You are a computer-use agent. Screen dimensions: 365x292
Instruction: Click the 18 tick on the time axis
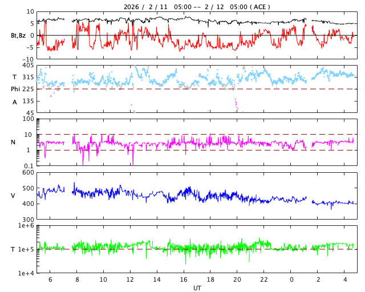click(x=210, y=279)
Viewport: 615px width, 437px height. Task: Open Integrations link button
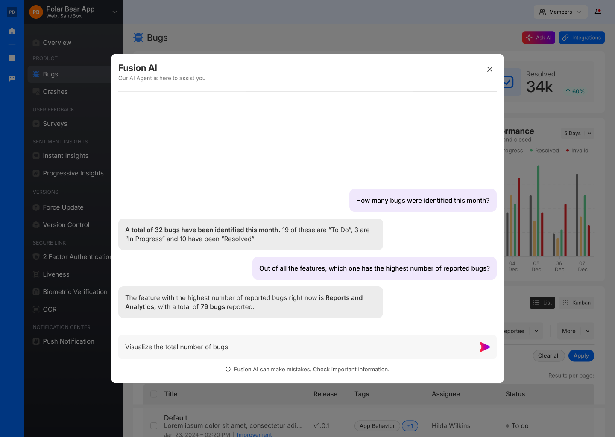pyautogui.click(x=581, y=38)
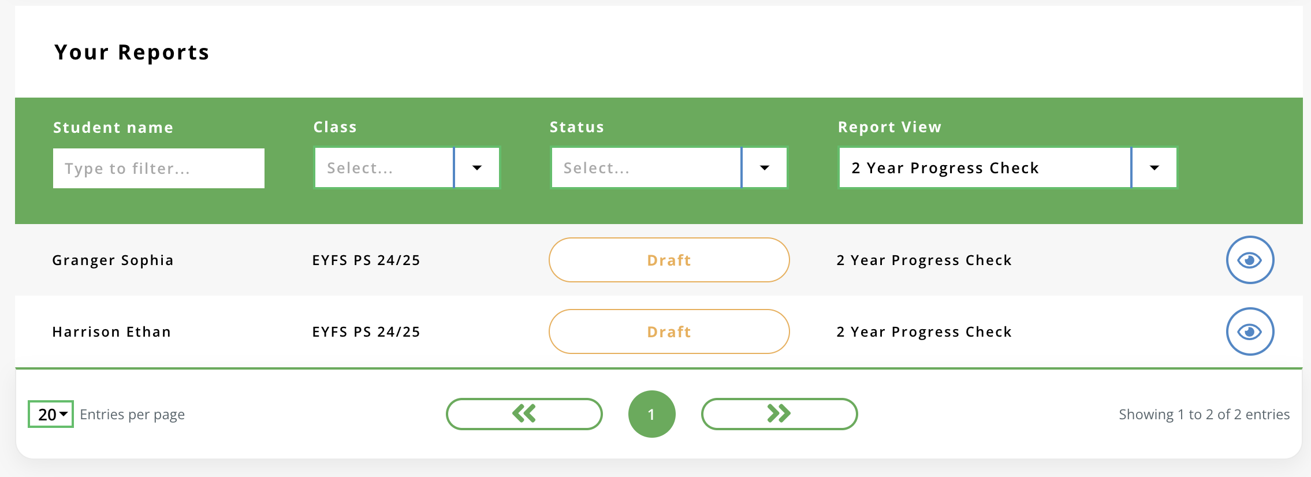This screenshot has height=477, width=1311.
Task: Select the Harrison Ethan name cell
Action: point(111,332)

- - -

TO DO — Change "Viewport" to "Window" throughout the listing and write out its text again with nothing else altered. Leave the pictures out.

RESULT OF THIS TASK —
You are a computer-use agent. Screen dimensions: 365x292
Instruction: Click the 18 tick on the time axis
click(x=210, y=279)
Window: 615px width, 437px height. Task: Open Integrations link button
pyautogui.click(x=581, y=38)
This screenshot has height=477, width=1311.
Task: Select the Harrison Ethan name cell
Action: point(111,332)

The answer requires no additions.